▸ **Assignment**: Would you print every entry exactly as it appears?
━━━━━━━━
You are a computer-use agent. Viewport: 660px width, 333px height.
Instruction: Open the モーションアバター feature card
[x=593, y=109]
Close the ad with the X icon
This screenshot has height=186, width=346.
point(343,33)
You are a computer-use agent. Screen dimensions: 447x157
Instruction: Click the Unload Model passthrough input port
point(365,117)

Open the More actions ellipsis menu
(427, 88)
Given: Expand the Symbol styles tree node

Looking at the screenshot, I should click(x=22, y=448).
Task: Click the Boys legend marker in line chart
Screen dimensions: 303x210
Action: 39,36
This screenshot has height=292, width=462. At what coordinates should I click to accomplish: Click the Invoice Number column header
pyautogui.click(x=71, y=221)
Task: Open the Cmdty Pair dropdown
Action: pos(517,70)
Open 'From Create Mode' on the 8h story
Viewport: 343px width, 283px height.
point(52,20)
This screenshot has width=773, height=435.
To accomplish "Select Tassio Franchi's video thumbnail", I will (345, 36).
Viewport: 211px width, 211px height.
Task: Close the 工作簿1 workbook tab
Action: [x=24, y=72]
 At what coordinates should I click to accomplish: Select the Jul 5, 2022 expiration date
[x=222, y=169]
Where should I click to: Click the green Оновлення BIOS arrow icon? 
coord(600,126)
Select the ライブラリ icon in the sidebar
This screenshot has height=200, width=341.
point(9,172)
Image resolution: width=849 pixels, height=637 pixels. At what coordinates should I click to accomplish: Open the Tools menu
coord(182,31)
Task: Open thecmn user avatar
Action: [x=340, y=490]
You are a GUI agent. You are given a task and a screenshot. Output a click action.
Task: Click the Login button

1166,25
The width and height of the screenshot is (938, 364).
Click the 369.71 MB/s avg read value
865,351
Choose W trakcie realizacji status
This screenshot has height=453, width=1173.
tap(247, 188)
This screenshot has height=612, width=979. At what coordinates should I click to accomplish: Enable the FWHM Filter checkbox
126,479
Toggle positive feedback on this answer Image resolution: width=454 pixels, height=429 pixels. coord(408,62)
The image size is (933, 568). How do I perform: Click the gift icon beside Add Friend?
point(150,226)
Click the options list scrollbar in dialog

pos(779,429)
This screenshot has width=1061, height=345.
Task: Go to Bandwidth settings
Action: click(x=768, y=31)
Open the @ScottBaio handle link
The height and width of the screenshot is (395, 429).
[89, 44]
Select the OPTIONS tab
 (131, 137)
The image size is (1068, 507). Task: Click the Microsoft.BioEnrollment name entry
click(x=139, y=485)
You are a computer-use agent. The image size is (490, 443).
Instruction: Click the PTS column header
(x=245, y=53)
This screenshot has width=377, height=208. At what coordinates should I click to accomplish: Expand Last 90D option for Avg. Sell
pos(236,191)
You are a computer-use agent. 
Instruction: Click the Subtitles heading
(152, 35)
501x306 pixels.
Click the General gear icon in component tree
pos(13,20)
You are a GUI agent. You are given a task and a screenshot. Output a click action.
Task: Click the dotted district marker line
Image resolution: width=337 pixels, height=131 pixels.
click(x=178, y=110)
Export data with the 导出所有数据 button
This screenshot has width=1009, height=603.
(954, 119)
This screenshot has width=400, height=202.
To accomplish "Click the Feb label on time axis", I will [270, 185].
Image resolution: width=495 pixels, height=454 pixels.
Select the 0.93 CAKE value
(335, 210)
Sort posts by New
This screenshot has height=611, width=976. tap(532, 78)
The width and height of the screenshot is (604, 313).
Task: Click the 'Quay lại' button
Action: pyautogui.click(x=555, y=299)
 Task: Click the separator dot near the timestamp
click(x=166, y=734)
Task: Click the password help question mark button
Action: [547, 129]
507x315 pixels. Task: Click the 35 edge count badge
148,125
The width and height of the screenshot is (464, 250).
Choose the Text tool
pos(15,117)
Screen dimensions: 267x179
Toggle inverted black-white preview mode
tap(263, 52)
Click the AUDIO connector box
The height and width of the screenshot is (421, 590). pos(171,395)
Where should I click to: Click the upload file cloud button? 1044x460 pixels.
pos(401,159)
━━━━━━━━
▸ **Reply**:
You are a computer-use agent. Viewport: 660px width, 333px height.
Instruction: Open the モーションアバター feature card
[x=593, y=109]
Close the ad with the X icon
This screenshot has height=186, width=346.
point(343,33)
You are a computer-use agent. Screen dimensions: 447x157
Instruction: Click the Unload Model passthrough input port
point(365,117)

Open the More actions ellipsis menu
(427, 88)
Given: Expand the Symbol styles tree node

Looking at the screenshot, I should click(x=22, y=448).
Task: Click the Boys legend marker in line chart
Screen dimensions: 303x210
Action: 39,36
This screenshot has height=292, width=462. At what coordinates should I click to accomplish: Click the Invoice Number column header
pyautogui.click(x=71, y=221)
Task: Open the Cmdty Pair dropdown
Action: pos(517,70)
Open 'From Create Mode' on the 8h story
Viewport: 343px width, 283px height.
point(52,20)
This screenshot has width=773, height=435.
To accomplish "Select Tassio Franchi's video thumbnail", I will (345, 36).
Viewport: 211px width, 211px height.
Task: Close the 工作簿1 workbook tab
Action: [x=24, y=72]
 At what coordinates should I click to accomplish: Select the Jul 5, 2022 expiration date
[x=222, y=169]
Where should I click to: Click the green Оновлення BIOS arrow icon? 
coord(600,126)
Select the ライブラリ icon in the sidebar
This screenshot has height=200, width=341.
point(9,172)
Image resolution: width=849 pixels, height=637 pixels. At what coordinates should I click to accomplish: Open the Tools menu
coord(182,31)
Task: Open thecmn user avatar
Action: [x=340, y=490]
You are a GUI agent. You are given a task and a screenshot. Output a click action.
Task: Click the Login button

1166,25
The width and height of the screenshot is (938, 364).
Click the 369.71 MB/s avg read value
865,351
Choose W trakcie realizacji status
This screenshot has height=453, width=1173.
tap(247, 188)
This screenshot has height=612, width=979. At what coordinates should I click to accomplish: Enable the FWHM Filter checkbox
126,479
Toggle positive feedback on this answer Image resolution: width=454 pixels, height=429 pixels. coord(408,62)
The image size is (933, 568). How do I perform: Click the gift icon beside Add Friend?
point(150,226)
Click the options list scrollbar in dialog

pos(779,429)
This screenshot has width=1061, height=345.
Task: Go to Bandwidth settings
Action: click(x=768, y=31)
Open the @ScottBaio handle link
The height and width of the screenshot is (395, 429).
[89, 44]
Select the OPTIONS tab
 (131, 137)
The image size is (1068, 507). Task: Click the Microsoft.BioEnrollment name entry
click(x=139, y=485)
You are a computer-use agent. The image size is (490, 443).
Instruction: Click the PTS column header
(x=245, y=53)
This screenshot has width=377, height=208. At what coordinates should I click to accomplish: Expand Last 90D option for Avg. Sell
pos(236,191)
You are a computer-use agent. 
Instruction: Click the Subtitles heading
(152, 35)
501x306 pixels.
Click the General gear icon in component tree
pos(13,20)
You are a GUI agent. You are given a task and a screenshot. Output a click action.
Task: Click the dotted district marker line
Image resolution: width=337 pixels, height=131 pixels.
click(x=178, y=110)
Export data with the 导出所有数据 button
This screenshot has width=1009, height=603.
(954, 119)
This screenshot has width=400, height=202.
To accomplish "Click the Feb label on time axis", I will [270, 185].
Image resolution: width=495 pixels, height=454 pixels.
Select the 0.93 CAKE value
(335, 210)
Sort posts by New
This screenshot has height=611, width=976. tap(532, 78)
The width and height of the screenshot is (604, 313).
Task: Click the 'Quay lại' button
Action: pyautogui.click(x=555, y=299)
 Task: Click the separator dot near the timestamp
click(x=166, y=734)
Task: Click the password help question mark button
Action: [547, 129]
507x315 pixels. Task: Click the 35 edge count badge
148,125
The width and height of the screenshot is (464, 250).
Choose the Text tool
pos(15,117)
Screen dimensions: 267x179
Toggle inverted black-white preview mode
tap(263, 52)
Click the AUDIO connector box
The height and width of the screenshot is (421, 590). pos(171,395)
Where should I click to: Click the upload file cloud button? 1044x460 pixels.
pos(401,159)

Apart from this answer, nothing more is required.